La flamme du foyer et le vin chaud avaient mis du rouge aux joues blêmes du mendiant. Maintenant, ses lèvres s’écartaient dans un large sourire de contentement qui manifestait un extrême bien-être.

— Oui, bien, murmura-t-il comme pour répondre à certaines pensées qu’il retournait dans son esprit, je voudrais bien être le mari de dame Mélie…

Un bruit de pas légers sur le tapis de la salle lui fit tourner la tête. Il demeura ébahi d’admiration en voyant s’avancer vers lui une jeune femme dans toute la splendeur de la beauté d’Ève.

Le mendiant se leva précipitamment et dit en s’inclinant avec respect :

— Bien le bonjour, mademoiselle de la Pécherolle…

D’une voix sourde et grave, la jeune femme l’interrompit net.

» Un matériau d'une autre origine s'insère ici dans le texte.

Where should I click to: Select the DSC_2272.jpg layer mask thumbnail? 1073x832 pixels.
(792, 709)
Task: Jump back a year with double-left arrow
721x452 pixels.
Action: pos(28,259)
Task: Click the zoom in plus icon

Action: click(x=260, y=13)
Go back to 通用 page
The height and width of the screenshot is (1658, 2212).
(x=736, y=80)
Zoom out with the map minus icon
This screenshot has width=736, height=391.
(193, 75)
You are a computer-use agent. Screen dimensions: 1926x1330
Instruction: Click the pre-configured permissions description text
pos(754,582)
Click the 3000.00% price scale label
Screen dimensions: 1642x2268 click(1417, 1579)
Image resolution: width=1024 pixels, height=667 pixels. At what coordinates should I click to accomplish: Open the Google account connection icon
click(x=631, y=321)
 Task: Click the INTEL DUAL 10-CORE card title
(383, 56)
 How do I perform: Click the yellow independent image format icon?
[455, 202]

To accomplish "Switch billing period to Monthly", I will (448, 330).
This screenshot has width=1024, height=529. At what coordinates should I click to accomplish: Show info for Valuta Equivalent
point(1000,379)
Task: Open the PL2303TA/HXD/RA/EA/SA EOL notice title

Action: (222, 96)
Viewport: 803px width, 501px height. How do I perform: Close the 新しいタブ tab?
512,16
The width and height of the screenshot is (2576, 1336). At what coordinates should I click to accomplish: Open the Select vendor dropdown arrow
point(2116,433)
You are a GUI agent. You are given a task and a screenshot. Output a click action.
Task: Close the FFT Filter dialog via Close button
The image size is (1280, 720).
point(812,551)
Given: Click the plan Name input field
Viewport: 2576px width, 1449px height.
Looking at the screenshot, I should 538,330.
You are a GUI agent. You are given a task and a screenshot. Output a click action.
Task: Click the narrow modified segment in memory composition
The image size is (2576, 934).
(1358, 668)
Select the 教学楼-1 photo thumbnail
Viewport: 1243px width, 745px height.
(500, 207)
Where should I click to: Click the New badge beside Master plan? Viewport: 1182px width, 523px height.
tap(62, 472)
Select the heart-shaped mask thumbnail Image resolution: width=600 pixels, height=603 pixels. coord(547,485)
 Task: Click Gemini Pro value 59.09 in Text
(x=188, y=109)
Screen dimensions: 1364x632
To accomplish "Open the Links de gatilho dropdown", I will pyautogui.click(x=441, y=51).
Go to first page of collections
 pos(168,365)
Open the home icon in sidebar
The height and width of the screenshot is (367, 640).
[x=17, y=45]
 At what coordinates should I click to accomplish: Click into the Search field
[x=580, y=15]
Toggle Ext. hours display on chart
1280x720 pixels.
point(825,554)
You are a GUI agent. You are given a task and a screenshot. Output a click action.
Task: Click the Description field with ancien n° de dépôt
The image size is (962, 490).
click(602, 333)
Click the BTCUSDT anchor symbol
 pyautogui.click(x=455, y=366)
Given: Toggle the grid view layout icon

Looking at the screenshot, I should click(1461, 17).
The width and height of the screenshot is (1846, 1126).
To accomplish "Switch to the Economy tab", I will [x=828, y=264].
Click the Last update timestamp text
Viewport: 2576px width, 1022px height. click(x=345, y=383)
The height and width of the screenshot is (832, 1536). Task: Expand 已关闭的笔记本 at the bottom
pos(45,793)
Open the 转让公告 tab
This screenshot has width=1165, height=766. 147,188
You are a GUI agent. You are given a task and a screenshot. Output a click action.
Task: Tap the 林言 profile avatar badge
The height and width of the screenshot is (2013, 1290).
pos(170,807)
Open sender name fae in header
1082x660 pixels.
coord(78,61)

— Ne prononcez plus ce nom, je vous en prie, père Brimbalon. Désormais, je ne suis plus que Sévérine Colonnier… la maudite !

— Maudite… dites-vous ?

Incapable d’en dire davantage, le mendiant retomba sur son siège comme avec accablement.

Avec non moins d’accablement, la jeune femme s’était assise plus loin. Le mendiant put voir quelques larmes rouler sur les joues pâles de celle qui disait ne plus s’appeler que Sévérine Colonnier.

Les deux personnages demeurèrent silencieux durant quelques minutes et comme gênés tous deux.